EXERCISE DIRECTIONS
Up to and including the final line, retype each line of the records below, starting with the one that contains "Maksutavat (209, 2283)".

(Data excerpts)
/---

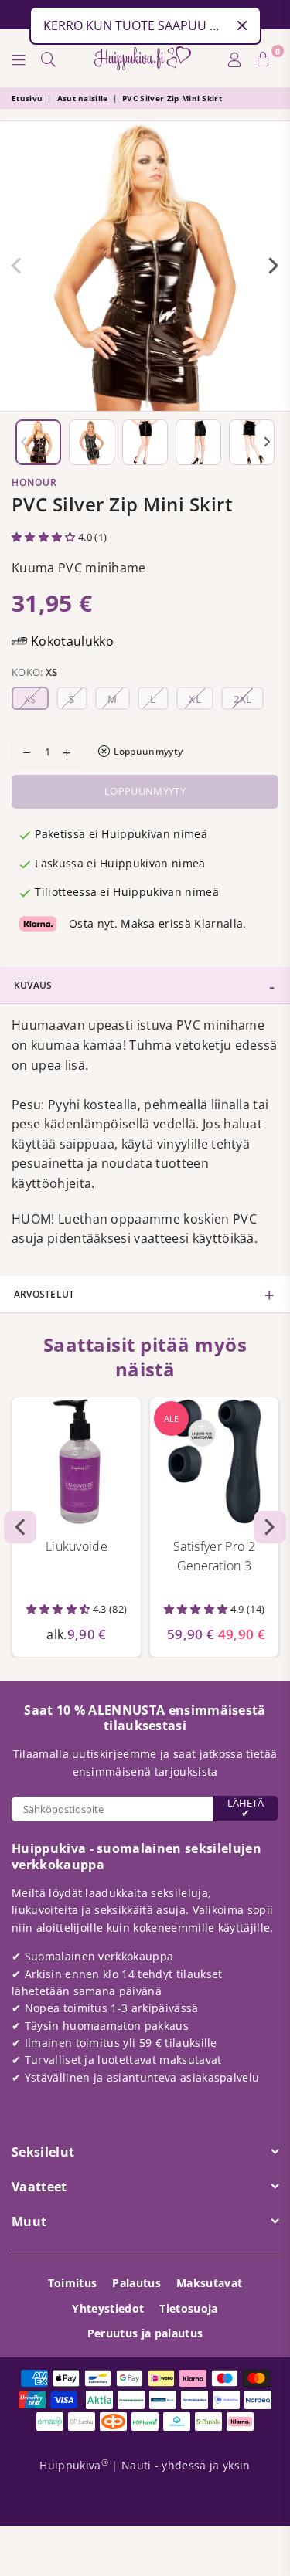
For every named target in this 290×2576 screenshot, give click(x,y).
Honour (34, 482)
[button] (45, 537)
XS (30, 699)
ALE (171, 1418)
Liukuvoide (76, 1546)
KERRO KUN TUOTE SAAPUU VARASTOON (134, 25)
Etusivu (27, 98)
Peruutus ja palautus (145, 2333)
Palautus (136, 2283)
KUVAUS (33, 985)
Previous (16, 265)
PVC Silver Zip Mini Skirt (172, 98)
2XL (242, 699)
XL (195, 699)
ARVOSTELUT (44, 1294)
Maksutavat (209, 2283)
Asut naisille (82, 98)
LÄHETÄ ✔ (245, 1808)
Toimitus (72, 2283)
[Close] (242, 25)
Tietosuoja (188, 2308)
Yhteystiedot (108, 2308)
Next (274, 265)
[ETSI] (48, 58)
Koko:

\---

SOLUTION BELOW
Maksutavat (209, 2283)
Asut naisille (82, 98)
LÄHETÄ ✔ (245, 1808)
Toimitus (72, 2283)
[Close] (242, 25)
Tietosuoja (188, 2308)
Yhteystiedot (108, 2308)
Next (274, 265)
[ETSI] (48, 58)
Koko:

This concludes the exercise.